Invoice templates for brand photographers billing businesses for brand content shoots, product photography, and visual identity projects.
A brand photographer invoice is issued by a specialist commercial photographer who focuses on creating visual assets for a business's brand identity, marketing, and content strategy. Brand photographers produce hero images for websites, social media content, product photography for e-commerce, team headshots, and campaign imagery. Brand photography is a premium commercial service positioned above standard editorial or stock photography. Clients are typically small to medium businesses, startups, professional services firms, and DTC (direct-to-consumer) brands who understand the value of consistent, high-quality visual identity. Brand photographers typically work on a half-day or full-day project basis, delivering a curated set of final edited images to the client. Many offer monthly content retainer packages, providing regular fresh content throughout the year.
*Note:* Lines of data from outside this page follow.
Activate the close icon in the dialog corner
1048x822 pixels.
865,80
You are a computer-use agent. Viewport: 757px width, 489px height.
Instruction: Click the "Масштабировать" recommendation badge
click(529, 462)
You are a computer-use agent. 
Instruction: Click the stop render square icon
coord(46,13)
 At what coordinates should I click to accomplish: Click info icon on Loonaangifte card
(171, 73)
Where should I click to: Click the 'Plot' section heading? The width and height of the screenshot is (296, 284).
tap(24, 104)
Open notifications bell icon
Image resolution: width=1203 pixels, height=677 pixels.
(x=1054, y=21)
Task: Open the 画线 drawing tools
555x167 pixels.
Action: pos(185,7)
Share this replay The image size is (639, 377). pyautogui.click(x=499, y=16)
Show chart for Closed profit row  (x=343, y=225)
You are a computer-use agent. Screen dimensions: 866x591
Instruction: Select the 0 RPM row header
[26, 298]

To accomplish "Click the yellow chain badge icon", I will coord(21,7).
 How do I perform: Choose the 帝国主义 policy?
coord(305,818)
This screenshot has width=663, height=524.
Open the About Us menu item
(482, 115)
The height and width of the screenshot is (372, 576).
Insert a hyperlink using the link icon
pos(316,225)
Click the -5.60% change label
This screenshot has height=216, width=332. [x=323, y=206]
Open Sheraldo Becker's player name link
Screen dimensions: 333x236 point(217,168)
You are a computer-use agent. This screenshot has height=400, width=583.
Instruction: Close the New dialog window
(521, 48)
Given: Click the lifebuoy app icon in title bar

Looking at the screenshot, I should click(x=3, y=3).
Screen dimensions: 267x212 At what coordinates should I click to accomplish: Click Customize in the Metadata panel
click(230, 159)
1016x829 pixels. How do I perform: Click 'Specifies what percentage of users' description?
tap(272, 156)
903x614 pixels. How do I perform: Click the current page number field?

| Service | Typical Rate | Unit |
|---|---|---|
| Brand shoot half day (4 hrs + 20 images) | 850 | half-day |
| Brand shoot full day (8 hrs + 40 images) | 1500 | day |
| Monthly content retainer (2 shoots/month) | 1200 | month |
| Product photography (per product) | 35 | product |
| Post-production extra images (per image) | 30 | image |
| Commercial licence (website + social, 3 yrs) | 500 | licence |
Take a 50% deposit at project commencement and issue the balance invoice on delivery of the final image gallery. Brand clients need images before they can launch campaigns, giving you strong leverage to collect the balance promptly. For monthly retainer clients, invoice on the first of each month for the coming month's work. Retainers are best set up by direct debit or standing order to reduce monthly invoice chasing. Include the licensing terms clearly on every invoice. Brand photography clients often want to use images across multiple platforms and for an extended period. Specify what is included in the base package and what additional usage costs. For product photography, quote a per-product rate with a minimum order quantity. Smaller product counts have higher per-unit costs due to setup time. Offer tiered pricing (e.g. reduced per-product rate above 50 products) to incentivise larger orders.